JURNAL MEDAN - Berikut ini panduan Majelis Ulama Indonesia (MUI) terhadap nikah siri konsekuensi terhadap anak dan istri.
Nikah siri berasal dari Bahasa Arab yang artinya pernikahan yang dilakukan secara sembunyi-sembunyi atau rahasia (sirr, سرّ = rahasia)
Nikah siri diakui secara agama karena telah memenuhi rukun yaitu, adanya mempelai pria dan wanita, adanya wali, dua saksi dan ijab kabul.

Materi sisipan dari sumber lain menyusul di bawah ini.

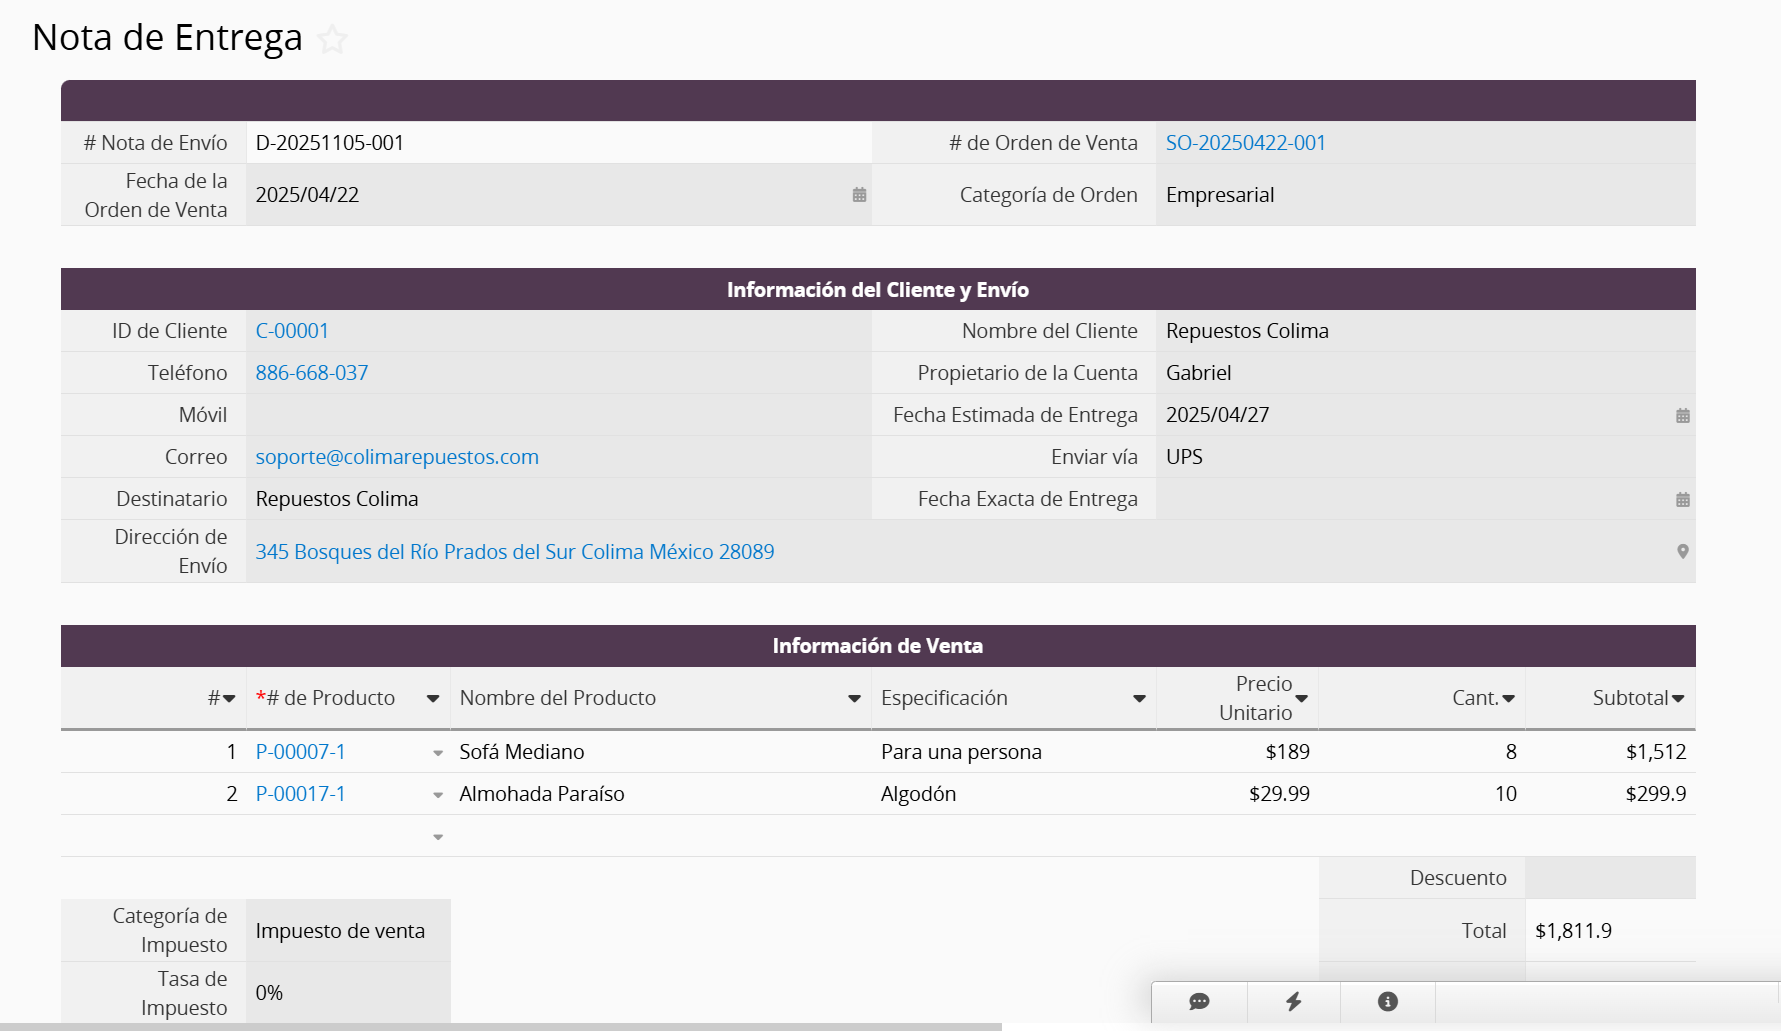Click the lightning bolt workflow icon
The image size is (1781, 1031).
1293,1001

Namun, pernikahan tersebut tidak diakui oleh negara karena tidak dilakukan di hadapan penghulu atau pegawai pencatat nikah.

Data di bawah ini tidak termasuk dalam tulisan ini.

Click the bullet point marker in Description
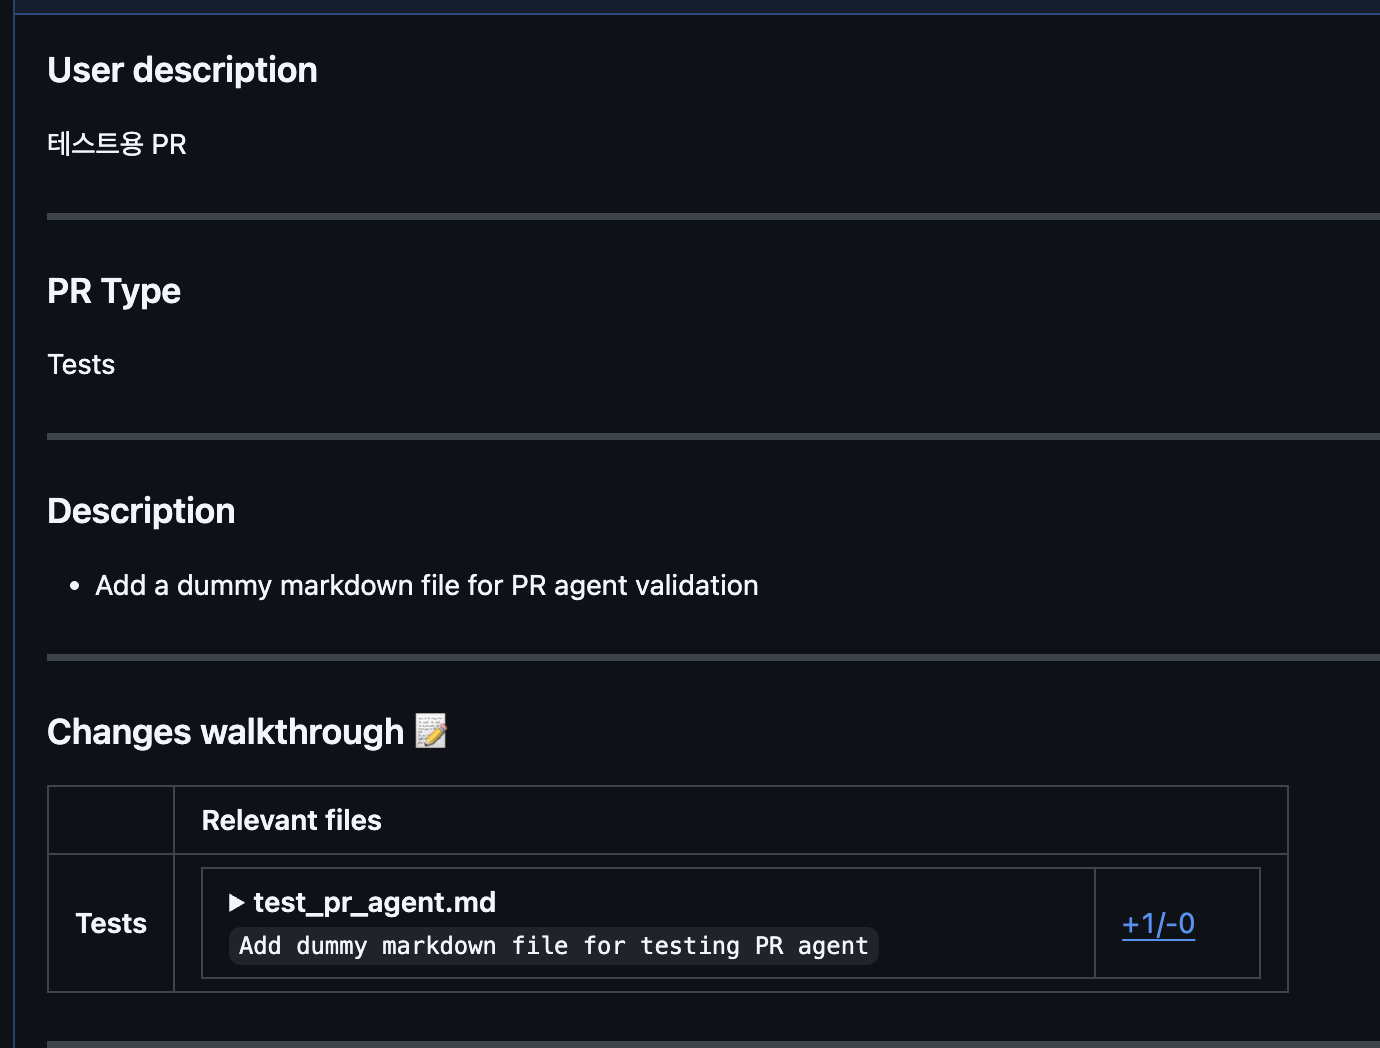click(74, 586)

Sehingga nikah siri tidak tercatat di Kantor Urusan Agama sesuai pasal 2 undang-undang No. 1 Tahun 1974 tentang perkawinan.

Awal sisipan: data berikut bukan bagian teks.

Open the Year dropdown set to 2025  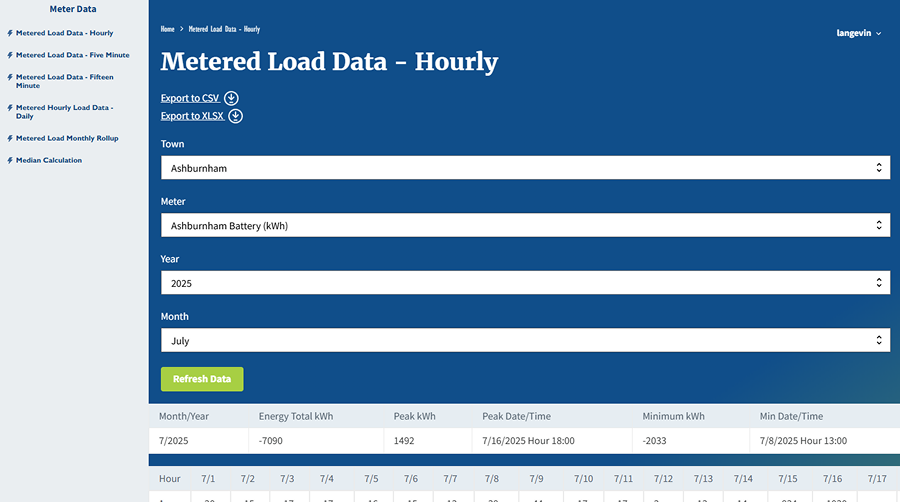point(525,283)
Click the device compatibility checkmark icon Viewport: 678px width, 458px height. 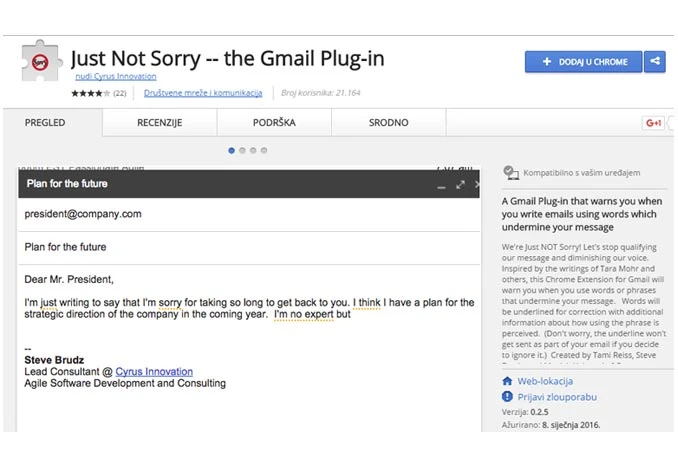point(511,173)
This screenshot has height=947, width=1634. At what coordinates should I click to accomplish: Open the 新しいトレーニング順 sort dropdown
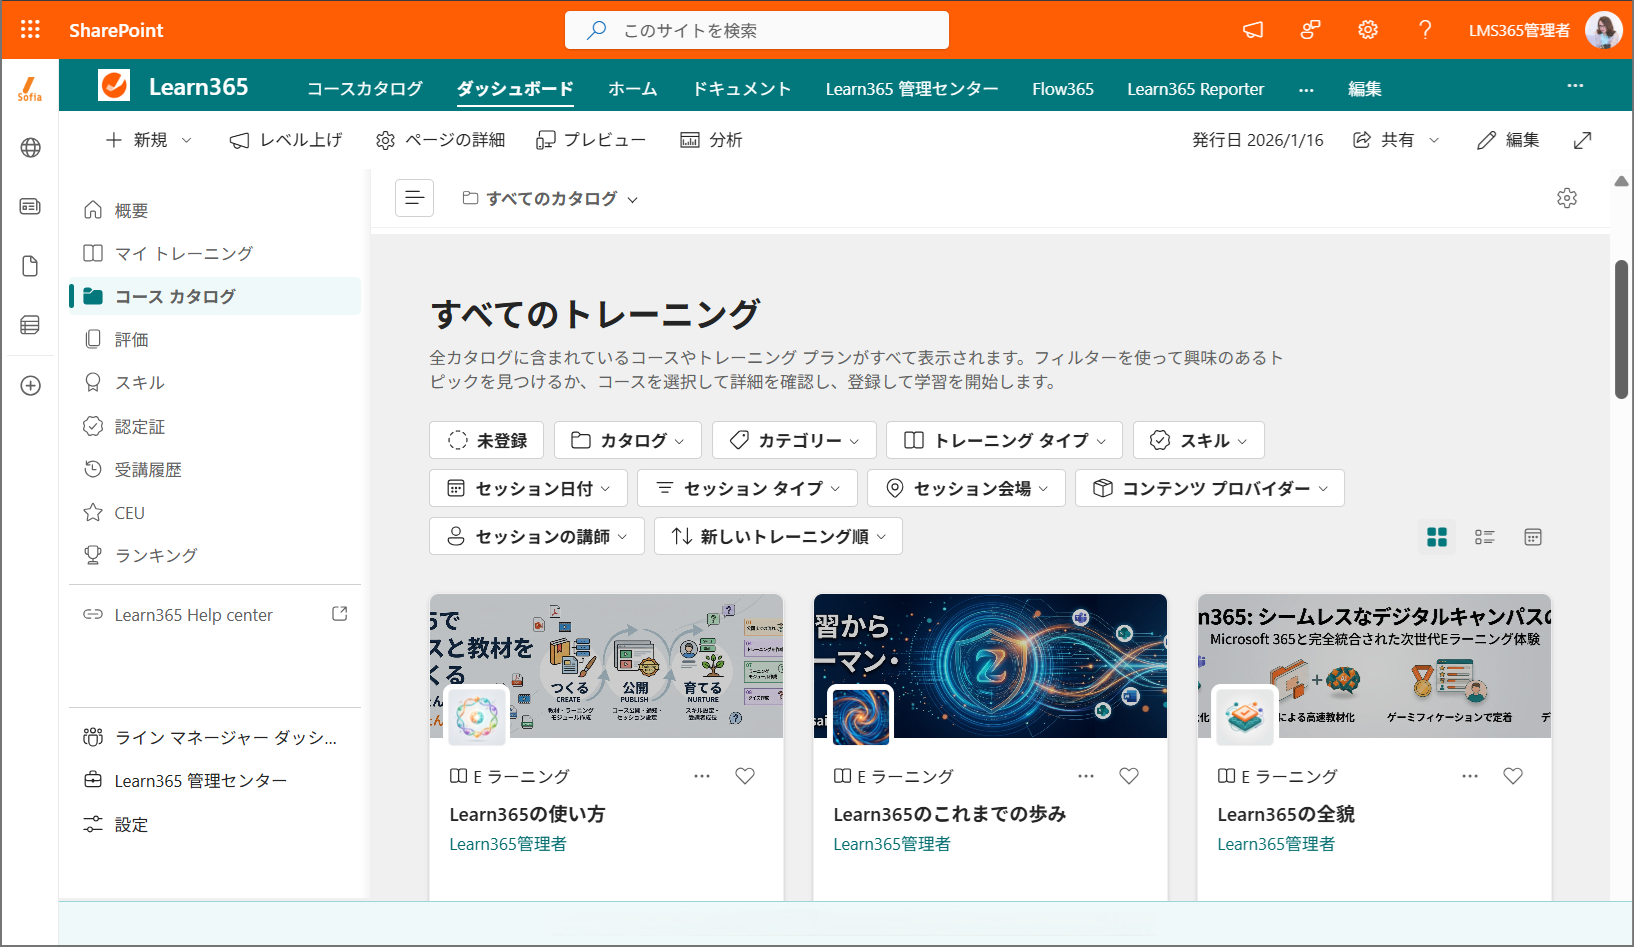(x=778, y=536)
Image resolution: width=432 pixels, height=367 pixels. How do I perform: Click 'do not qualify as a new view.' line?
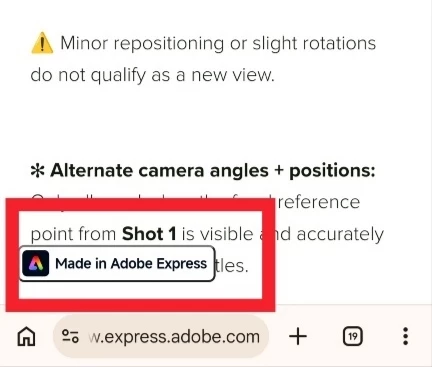152,75
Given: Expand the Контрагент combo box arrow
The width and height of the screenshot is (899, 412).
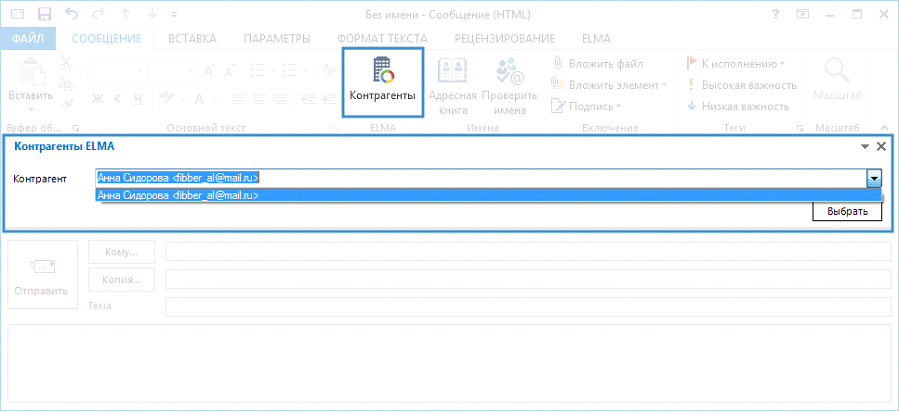Looking at the screenshot, I should 874,178.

Nikah siri kebanyakan dilakukan karena beberapa faktor. Di antaranya; ingin cepat terlaksana, praktis karena tidak mau repot melengkapi dokumen.
Nikah siri tidak memerlukan dokumen seperti KTP, Kartu Keluarga, blanko N dari kelurahan, akta cerai bagi mempelai yang duda atau janda dan izin istri pertama yang ditetapkan pengadilan agama untuk pernikahan kedua.